Jason G. Peters v. Department of the Interior
Background
- Appellant (Senior Law Enforcement Ranger, GS-11) was removed effective Sept. 22, 2014 for lack of candor (4 specs) and conduct unbecoming a law enforcement officer (1 spec) after statements during an OPR investigation of the July 6, 2013 Chariot Wildland Fire.
- The fire burned ~7,050 acres, destroyed structures, and caused ~$11 million in damage.
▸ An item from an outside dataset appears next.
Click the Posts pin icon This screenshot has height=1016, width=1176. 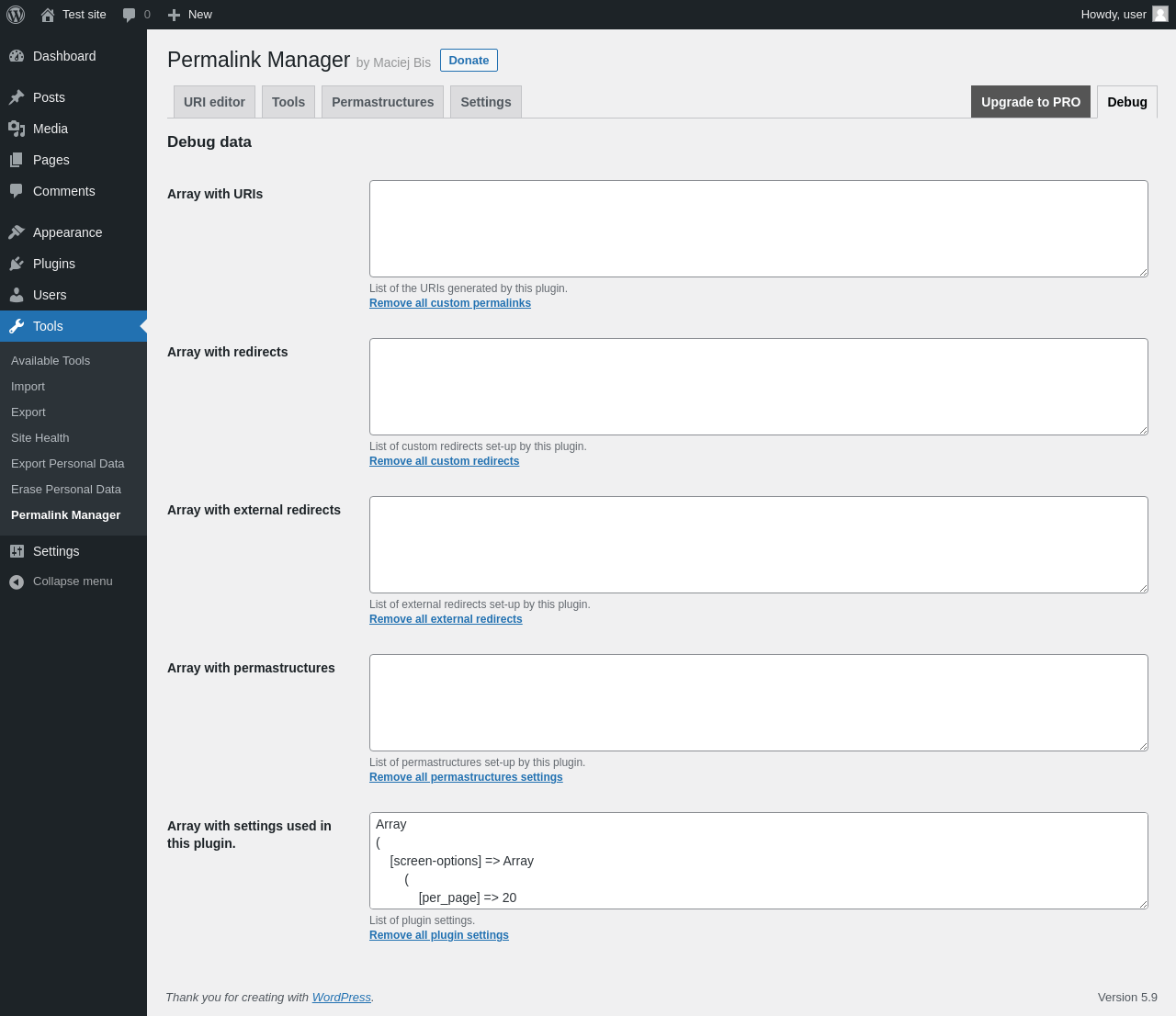[x=17, y=97]
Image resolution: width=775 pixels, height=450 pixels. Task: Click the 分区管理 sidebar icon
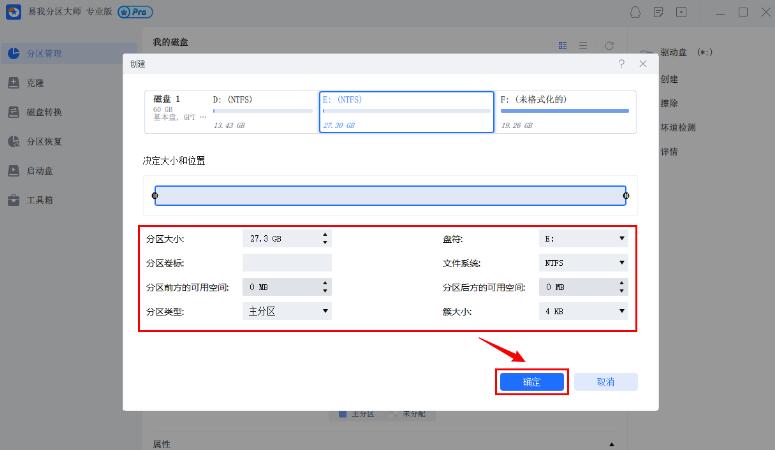(x=14, y=53)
Appellant’s Jeep burned at a campsite ~2 miles from the fire origin; appellant was one of the first to report the fire.
- Appellant’s initial report and later OPR interview conflicted about which fork of a Y-intersection he took; he ultimately admitted being in the fire burn area shortly before ignition but did not disclose that to his supervisor, the CalFire investigator, or in his official report and log.
- Agency charged that these omissions were intentional (lack of candor) and that his failure to provide useful assistance to CalFire hindered the investigation (conduct unbecoming).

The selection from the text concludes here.